◆ **Task objective**
Drop the pictures; give again exactly the lines from the one holding "Task: Click the 배터리 수명 연장 battery icon" through the end of the data.

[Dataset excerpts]
'''
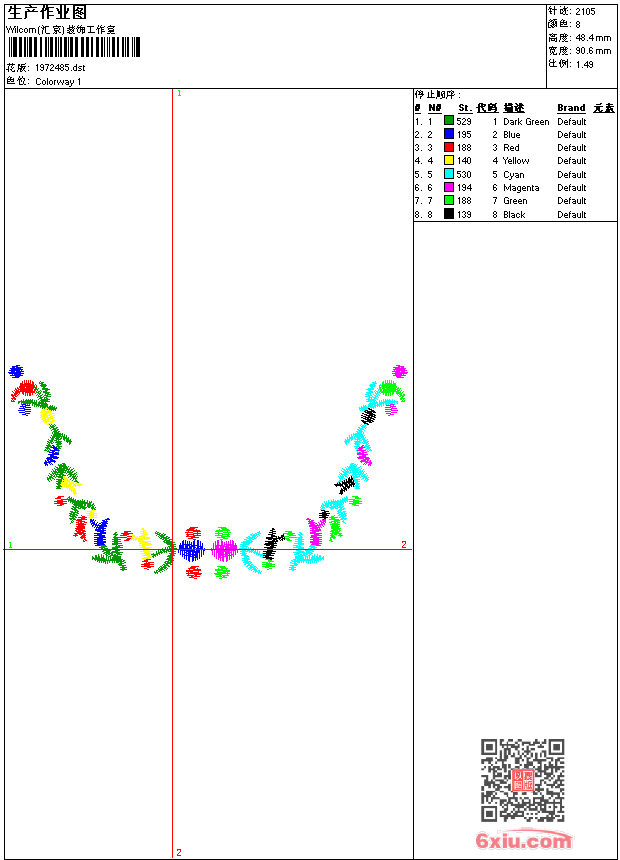Select the Black thread color swatch
The width and height of the screenshot is (620, 860).
[x=448, y=213]
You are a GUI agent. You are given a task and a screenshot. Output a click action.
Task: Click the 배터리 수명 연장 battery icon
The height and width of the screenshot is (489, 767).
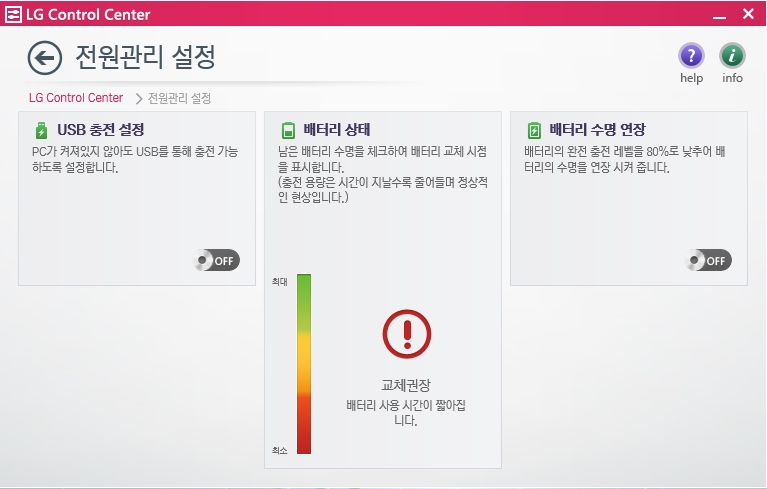pyautogui.click(x=534, y=130)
'''
◆ **Output below**
Task: Click the 배터리 수명 연장 battery icon
The height and width of the screenshot is (489, 767).
pyautogui.click(x=534, y=130)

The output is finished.